No podía hacerse el harakiri. La clase política tradicional aprobó un estatuto que democratiza el ejercicio de la oposición, pero negó los mecanismos que lo garantizan. En decisión inédita para Colombia (pan comido en democracias genuinas) ahora quien disienta del gobernante deberá declararse en el duro pavimento de la orilla opuesta. Sin  puestos ni gabelas. Se acabaría el juego de oponerse al mandatario con quien se cogobierna. Mas será solo en el papel, pues seguirá fluyendo la mermelada, dinero a saco del Gobierno para los partidos de su coalición. Hundió el Congreso el artículo que obligaba a convocar audiencias públicas para discutir presupuestos oficiales. Cero vigilancia, pues, sobre fondos del Estado desviados para compra de votos y financiación de campañas amigas, con perjuicio de la oposición. Pero además se eliminó la creación de una procuraduría delegada para asegurar los derechos de los disidentes. En suma, una audaz consagración de la oposición como derecho fundamental, pero sin dientes legales para volverlo realidad.

Se opuso al estatuto el uribismo, entre otros, con el argumento de que en el país se ha respetado a la oposición (Semana, abril 16). Acaso quiera preservar  la índole de su oposición como subversión contra las reglas de la democracia, contra sus instituciones y el Estado de derecho. Dígalo, si no, la invitación a “sacar a patadas” de la presidencia a Juan Manuel Santos, mandatario elegido por el pueblo. Querrá asegurarse también, por anticipado, si vuelve al poder en 2018, todo el margen de arbitrariedad y violencia que el Gobierno de la Seguridad Democrática desplegó contra la oposición y las Altas Cortes, a  quienes puso el mote indiscriminado de terroristas.
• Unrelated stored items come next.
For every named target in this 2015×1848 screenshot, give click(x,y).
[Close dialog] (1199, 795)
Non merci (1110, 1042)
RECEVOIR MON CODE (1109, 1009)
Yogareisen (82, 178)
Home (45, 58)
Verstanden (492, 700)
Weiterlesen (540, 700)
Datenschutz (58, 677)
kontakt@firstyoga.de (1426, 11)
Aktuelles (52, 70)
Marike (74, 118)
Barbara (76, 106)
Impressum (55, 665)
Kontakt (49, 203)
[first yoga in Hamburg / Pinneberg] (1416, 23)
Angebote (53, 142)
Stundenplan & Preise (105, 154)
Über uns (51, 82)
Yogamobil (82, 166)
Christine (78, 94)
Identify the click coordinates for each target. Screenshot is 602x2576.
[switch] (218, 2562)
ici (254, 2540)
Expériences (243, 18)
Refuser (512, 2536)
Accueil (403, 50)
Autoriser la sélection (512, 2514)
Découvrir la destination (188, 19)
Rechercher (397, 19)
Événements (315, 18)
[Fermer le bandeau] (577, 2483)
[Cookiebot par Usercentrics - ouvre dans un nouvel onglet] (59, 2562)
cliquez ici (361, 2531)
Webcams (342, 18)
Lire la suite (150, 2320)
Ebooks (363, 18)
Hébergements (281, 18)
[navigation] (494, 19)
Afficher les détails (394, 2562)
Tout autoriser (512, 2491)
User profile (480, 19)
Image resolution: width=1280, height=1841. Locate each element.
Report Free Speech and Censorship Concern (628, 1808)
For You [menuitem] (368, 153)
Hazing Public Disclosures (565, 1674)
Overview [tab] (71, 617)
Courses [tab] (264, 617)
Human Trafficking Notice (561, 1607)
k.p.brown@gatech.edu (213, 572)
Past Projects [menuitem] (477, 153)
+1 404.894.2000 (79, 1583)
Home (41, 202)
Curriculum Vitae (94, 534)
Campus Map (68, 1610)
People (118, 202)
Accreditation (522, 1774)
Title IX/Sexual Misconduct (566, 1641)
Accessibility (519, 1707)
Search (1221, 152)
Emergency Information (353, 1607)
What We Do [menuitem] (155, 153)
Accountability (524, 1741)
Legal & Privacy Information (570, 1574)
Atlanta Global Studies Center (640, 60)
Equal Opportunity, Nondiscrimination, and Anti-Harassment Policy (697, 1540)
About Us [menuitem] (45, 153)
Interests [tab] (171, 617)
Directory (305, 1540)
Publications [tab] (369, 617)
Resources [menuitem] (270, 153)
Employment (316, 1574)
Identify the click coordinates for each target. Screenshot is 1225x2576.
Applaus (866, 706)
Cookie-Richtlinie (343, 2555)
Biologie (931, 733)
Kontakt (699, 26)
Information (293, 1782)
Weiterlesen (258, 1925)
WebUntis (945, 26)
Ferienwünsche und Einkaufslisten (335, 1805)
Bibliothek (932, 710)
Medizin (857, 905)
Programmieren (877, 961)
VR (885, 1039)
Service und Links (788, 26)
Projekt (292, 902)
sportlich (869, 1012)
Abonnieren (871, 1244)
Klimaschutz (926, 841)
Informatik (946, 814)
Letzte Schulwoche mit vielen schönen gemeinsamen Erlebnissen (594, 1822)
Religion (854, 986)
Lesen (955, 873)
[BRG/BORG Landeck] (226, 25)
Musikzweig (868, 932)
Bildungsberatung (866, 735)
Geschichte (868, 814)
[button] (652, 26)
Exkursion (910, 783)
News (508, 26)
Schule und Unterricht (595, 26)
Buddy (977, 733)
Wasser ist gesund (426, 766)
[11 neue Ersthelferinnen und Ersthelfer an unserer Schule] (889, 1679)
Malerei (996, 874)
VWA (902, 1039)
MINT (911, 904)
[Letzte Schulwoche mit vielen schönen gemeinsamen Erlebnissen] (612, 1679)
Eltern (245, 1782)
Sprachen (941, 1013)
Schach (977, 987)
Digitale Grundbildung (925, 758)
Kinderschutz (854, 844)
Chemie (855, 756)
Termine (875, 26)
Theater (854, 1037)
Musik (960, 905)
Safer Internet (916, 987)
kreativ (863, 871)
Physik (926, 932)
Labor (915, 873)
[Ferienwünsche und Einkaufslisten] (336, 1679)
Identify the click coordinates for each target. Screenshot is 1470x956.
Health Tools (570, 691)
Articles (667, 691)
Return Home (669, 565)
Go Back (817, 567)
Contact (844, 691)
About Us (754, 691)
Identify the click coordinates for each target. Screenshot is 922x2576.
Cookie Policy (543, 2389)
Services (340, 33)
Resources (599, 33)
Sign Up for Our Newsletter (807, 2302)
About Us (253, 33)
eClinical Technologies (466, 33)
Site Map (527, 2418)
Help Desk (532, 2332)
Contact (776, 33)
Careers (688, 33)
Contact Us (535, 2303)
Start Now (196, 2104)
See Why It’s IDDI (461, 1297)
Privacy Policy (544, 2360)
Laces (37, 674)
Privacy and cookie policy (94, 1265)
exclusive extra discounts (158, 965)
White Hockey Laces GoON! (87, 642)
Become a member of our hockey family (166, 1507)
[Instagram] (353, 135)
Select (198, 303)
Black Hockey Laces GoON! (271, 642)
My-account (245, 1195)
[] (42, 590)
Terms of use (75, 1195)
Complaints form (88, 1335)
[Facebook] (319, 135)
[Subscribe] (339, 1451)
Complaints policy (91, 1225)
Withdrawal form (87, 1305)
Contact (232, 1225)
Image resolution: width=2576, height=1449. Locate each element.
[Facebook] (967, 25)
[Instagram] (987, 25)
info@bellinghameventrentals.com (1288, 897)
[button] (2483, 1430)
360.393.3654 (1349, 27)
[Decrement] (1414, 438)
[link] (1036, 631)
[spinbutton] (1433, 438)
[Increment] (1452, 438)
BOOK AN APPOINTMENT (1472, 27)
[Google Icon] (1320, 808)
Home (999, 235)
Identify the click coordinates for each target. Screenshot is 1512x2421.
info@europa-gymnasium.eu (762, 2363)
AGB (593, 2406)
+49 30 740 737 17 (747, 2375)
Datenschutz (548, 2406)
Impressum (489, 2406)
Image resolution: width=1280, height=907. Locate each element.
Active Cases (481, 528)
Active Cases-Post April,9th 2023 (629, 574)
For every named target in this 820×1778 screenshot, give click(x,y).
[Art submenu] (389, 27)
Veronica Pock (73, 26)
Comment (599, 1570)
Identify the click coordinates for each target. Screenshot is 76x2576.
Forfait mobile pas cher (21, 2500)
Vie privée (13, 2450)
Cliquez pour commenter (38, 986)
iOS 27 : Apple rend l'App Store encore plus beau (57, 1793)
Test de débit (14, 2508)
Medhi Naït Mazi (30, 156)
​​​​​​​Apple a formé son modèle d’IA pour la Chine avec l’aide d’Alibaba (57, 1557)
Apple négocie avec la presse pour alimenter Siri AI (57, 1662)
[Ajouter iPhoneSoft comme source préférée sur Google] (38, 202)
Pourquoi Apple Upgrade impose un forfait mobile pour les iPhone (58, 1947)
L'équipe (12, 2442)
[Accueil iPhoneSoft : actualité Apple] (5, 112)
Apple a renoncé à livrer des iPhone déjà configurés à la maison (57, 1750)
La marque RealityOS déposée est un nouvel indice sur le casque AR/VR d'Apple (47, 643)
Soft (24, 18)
Un estatuto de oposición con garantías de aplicación disolvería herencias enquistadas del Frente Nacional que trocaron el concepto de gobernabilidad en un paspartú de sosa convivencia con el adversario tradicional;  de hostilidad hacia la izquierda legal —que con la Unión Patriótica escaló a exterminio—, y de represión contra el movimiento social. Se neutralizaron las diferencias de ideas y políticas entre los partidos históricos, por cooptación con puestos públicos. Y las instituciones de gobierno terminaron ensambladas a la estructura de mando de esas colectividades. Resultado, un Estado-partido del FN, peligrosamente afín a modelos autoritarios de ingrata recordación, apenas matizado por tímida participación indirecta de las fuerzas segregadas del poder. El estado de sitio casi permanente instrumentó el desmantelamiento del movimiento social librado a su suerte,  sin partido. Desmontado el Frente Nacional, perduró no obstante su modo de ser, un tic de amancebamiento en la cumbre y exclusión de las fuerzas menores. Acabamos de verlo en el estatuto de oposición amputado a su primer hervor.

Según Mauricio Villegas (Mayorías sin democracia), no fue Colombia el Estado incluyente que con los populismos floreció en otros países, ni trazó la política social que aquel aparejaba. Cuando una dictadura militar sucedía a un populismo, la sociedad organizada se le oponía con banderas democráticas. Nuestra dictablanda le huyó lo mismo a la dictadura militar que a la democracia plena. La oposición de izquierda veía en el Gobierno una dictadura disfrazada; y la de derecha, un régimen tolerante con la anarquía revolucionaria. Una y otra se divorciaron del discurso democrático; por eso se fueron tan fácilmente a las armas.

Contra tal herencia obraría una democracia que respetara al disidente y protegiera su acción política como alternativa de poder. Que al garantizarle sus derechos propendiera a la confrontación civilizada entre partidos. Y esa es tarea de un verdadero estatuto de oposición.